Die Kommission unter Leitung des SPD-Außenpolitikers Michael Müller wirft demnach den verantwortlichen Politikern in den Ministerien, Militärs und Diplomaten mangelnden Realitätssinn, schlechte Abstimmung und jahrelanges Schönreden der Lage vor. „Eine fortlaufende, selbstkritische Bestandsaufnahme hinsichtlich der sehr hoch gesetzten Ziele, deren Realisierbarkeit und dem dafür notwendigen Ressourceneinsatz hat nicht ausreichend stattgefunden“, schreibt das zwölfköpfige Gremium.
Die Abstimmung zwischen den verantwortlichen Ministerien, vor allem dem Außenamt, dem Verteidigungs- und dem Entwicklungsministerium sei durch „Ressortegoismen“ statt Kooperation geprägt gewesen. Weisungen für den Einsatz erfolgten demnach „parallel in den jeweiligen Ressorts und waren nicht aufeinander abgestimmt“.

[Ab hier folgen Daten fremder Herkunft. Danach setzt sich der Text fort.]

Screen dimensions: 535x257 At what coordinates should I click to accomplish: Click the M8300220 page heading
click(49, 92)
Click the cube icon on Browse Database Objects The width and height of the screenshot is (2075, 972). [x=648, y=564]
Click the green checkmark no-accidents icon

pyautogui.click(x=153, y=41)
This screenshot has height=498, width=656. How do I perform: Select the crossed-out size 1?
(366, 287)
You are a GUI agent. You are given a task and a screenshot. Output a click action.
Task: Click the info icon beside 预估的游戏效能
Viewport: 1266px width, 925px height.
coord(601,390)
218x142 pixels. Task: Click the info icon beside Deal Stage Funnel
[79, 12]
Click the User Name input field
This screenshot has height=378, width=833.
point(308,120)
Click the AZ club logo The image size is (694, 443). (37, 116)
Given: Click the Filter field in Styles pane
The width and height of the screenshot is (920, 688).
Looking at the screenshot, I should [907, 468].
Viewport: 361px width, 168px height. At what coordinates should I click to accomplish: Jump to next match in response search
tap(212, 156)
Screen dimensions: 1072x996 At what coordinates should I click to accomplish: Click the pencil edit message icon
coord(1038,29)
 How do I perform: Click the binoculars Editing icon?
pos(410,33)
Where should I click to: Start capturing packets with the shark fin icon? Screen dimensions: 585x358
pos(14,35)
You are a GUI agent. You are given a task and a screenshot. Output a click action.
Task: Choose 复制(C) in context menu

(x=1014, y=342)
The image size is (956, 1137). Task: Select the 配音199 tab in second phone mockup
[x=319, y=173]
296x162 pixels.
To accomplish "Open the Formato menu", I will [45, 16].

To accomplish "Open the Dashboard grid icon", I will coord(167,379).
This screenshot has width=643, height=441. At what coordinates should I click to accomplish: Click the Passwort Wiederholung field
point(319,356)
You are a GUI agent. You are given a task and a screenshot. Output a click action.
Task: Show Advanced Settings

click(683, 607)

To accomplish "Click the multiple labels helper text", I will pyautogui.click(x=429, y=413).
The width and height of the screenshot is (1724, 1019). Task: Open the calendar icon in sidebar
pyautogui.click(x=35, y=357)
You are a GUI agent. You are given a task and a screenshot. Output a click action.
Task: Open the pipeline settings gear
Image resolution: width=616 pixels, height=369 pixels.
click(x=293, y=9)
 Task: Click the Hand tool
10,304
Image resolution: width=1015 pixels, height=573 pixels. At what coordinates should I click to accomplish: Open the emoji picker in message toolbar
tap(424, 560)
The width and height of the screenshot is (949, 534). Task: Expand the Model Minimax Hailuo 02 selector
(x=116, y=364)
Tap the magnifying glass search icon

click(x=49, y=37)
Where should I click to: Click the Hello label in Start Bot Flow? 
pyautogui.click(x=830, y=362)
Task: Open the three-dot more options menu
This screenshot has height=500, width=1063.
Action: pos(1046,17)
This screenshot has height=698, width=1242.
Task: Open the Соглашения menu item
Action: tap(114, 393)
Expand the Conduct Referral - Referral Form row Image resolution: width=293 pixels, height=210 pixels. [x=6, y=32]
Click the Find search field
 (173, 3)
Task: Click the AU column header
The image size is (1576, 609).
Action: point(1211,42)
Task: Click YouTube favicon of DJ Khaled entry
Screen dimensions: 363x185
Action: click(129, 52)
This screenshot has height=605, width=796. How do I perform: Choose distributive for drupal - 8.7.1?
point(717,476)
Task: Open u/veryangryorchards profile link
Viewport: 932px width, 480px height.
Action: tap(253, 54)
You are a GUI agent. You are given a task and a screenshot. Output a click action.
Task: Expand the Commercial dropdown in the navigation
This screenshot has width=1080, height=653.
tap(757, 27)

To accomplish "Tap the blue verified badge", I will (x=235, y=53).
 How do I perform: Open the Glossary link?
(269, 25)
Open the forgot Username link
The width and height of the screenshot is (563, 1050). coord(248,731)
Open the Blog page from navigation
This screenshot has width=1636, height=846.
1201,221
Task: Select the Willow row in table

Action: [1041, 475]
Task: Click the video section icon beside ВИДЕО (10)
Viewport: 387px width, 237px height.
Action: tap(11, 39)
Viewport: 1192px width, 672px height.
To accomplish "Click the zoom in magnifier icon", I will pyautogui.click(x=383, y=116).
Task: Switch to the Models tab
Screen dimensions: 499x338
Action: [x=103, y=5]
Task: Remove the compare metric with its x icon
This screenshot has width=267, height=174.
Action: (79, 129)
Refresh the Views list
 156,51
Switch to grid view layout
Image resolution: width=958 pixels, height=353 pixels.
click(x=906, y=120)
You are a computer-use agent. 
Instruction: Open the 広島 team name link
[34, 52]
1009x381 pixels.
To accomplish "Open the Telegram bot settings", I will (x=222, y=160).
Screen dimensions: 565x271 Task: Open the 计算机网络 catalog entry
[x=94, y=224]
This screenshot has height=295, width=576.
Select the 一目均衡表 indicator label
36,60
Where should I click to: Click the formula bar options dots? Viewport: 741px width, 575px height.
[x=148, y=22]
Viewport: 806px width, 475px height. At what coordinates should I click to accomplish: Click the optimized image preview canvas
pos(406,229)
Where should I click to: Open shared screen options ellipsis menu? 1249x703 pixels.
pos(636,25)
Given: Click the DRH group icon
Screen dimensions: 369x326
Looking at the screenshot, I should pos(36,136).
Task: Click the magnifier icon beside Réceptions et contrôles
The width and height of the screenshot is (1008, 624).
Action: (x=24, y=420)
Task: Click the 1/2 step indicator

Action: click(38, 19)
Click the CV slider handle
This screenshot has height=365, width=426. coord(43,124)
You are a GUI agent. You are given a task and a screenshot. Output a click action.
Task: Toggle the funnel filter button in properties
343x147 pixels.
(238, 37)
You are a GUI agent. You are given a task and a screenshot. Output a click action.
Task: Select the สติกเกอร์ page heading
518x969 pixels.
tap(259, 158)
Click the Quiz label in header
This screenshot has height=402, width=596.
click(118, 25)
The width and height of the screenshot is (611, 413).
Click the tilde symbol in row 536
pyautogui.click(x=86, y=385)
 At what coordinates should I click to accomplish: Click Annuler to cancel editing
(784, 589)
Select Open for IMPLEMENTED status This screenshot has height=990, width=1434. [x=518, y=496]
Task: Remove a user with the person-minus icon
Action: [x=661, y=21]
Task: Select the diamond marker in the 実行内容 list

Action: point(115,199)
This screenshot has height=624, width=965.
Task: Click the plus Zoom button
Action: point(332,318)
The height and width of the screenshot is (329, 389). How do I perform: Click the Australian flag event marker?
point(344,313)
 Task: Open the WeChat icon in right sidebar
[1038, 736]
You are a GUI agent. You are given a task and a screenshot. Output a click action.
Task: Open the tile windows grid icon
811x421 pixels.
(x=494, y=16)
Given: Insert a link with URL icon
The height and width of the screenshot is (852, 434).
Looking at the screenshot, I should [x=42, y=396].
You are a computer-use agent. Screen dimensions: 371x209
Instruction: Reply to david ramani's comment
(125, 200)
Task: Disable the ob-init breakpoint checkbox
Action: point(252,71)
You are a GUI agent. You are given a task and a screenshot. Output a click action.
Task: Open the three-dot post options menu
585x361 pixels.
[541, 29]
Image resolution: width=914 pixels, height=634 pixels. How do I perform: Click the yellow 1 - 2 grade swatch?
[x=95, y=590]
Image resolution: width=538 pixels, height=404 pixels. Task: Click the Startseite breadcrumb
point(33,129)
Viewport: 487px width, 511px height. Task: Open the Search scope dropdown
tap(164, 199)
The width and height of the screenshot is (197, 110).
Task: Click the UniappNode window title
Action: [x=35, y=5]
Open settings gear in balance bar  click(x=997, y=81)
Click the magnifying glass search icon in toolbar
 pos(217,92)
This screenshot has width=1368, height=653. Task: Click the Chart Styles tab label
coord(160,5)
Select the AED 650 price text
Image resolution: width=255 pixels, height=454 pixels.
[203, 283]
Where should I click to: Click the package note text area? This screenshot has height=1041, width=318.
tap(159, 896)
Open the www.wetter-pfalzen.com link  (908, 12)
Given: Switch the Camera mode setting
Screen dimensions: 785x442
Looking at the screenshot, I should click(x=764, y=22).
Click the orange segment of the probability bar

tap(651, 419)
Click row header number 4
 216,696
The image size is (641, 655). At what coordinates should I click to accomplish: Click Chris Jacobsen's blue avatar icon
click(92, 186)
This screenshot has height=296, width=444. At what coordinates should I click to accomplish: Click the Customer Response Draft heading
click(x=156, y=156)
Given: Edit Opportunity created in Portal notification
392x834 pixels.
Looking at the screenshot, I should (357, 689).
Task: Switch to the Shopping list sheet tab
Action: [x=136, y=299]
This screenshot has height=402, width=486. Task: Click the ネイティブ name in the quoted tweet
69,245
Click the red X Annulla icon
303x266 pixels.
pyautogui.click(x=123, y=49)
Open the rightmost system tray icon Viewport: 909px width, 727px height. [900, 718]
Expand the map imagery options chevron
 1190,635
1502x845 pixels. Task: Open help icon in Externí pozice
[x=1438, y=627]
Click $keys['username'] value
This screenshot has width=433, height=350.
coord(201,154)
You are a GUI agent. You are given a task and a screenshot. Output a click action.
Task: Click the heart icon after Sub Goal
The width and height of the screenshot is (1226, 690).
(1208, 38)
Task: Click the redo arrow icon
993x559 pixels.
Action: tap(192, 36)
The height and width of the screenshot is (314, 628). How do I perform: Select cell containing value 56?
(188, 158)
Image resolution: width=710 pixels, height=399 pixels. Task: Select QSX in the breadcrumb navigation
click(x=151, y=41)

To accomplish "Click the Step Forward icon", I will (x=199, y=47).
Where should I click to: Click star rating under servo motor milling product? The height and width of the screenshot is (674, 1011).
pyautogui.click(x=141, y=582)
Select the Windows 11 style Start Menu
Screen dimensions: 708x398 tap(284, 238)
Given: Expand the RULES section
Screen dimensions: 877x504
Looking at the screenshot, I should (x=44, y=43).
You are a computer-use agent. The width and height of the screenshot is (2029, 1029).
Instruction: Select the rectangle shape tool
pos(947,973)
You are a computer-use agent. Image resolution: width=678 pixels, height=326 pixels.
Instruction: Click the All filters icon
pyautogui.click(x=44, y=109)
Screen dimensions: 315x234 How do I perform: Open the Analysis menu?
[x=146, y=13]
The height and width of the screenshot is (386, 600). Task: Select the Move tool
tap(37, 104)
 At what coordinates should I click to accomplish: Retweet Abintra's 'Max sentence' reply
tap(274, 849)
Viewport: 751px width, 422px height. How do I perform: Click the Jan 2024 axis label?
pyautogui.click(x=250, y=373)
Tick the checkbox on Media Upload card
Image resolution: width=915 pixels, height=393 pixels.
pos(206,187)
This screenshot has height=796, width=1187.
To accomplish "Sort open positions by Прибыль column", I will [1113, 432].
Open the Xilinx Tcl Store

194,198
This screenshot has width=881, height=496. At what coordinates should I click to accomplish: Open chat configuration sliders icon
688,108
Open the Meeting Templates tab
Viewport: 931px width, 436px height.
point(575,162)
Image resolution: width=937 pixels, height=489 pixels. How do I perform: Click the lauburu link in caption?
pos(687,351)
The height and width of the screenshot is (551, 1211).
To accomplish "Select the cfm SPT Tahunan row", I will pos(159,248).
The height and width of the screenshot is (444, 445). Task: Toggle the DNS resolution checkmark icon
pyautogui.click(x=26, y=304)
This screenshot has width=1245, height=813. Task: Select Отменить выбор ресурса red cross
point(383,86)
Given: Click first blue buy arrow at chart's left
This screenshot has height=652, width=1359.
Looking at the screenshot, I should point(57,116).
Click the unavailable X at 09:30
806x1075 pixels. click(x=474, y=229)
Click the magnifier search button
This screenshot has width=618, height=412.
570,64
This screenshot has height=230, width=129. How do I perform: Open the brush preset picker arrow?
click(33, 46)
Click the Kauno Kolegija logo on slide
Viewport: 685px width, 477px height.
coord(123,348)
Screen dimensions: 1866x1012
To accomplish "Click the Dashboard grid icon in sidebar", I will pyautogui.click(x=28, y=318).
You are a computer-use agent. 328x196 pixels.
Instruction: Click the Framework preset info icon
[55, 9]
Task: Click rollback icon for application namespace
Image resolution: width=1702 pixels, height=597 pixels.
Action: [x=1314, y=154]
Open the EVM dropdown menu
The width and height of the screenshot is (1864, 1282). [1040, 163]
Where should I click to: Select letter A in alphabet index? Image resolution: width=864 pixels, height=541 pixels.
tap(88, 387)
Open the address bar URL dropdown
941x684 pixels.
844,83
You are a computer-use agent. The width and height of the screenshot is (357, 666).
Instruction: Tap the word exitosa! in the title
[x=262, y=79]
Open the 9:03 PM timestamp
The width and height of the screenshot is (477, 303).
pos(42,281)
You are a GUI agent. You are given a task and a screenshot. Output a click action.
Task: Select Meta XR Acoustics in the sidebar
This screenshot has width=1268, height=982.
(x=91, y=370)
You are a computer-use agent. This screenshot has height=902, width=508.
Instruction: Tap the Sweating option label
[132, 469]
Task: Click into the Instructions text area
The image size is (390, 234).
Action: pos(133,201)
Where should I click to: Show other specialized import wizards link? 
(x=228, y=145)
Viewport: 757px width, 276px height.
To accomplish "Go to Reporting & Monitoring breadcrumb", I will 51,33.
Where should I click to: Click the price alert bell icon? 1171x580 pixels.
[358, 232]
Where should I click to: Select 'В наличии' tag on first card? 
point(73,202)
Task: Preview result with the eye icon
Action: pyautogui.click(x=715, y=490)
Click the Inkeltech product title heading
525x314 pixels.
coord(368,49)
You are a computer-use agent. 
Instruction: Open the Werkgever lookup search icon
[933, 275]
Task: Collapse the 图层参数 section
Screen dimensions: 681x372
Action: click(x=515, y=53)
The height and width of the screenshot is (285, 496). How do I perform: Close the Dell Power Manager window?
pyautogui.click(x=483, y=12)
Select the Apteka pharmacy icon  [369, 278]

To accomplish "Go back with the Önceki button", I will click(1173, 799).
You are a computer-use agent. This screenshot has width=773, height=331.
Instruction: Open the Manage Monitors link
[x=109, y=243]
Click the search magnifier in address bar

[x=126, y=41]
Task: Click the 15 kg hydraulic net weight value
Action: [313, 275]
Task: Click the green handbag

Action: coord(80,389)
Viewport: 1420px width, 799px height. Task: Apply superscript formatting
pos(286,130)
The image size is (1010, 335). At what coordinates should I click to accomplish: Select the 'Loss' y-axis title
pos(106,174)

Und weiter: „Die Definition eines ressortübergreifenden politisch-strategischen Gesamtziels fehlte“, heißt es in dem Papier. Die Vorstellungen, was man am Hindukusch erreichen kann, seien „überhöht und überfrachtet“ gewesen. Zudem seien Lagebilder nicht zu einem realistischen Gesamtbild zusammengeführt worden, Ausrüstung und Fähigkeiten der Bundeswehr hätten oft nicht der Bedrohungslage entsprochen.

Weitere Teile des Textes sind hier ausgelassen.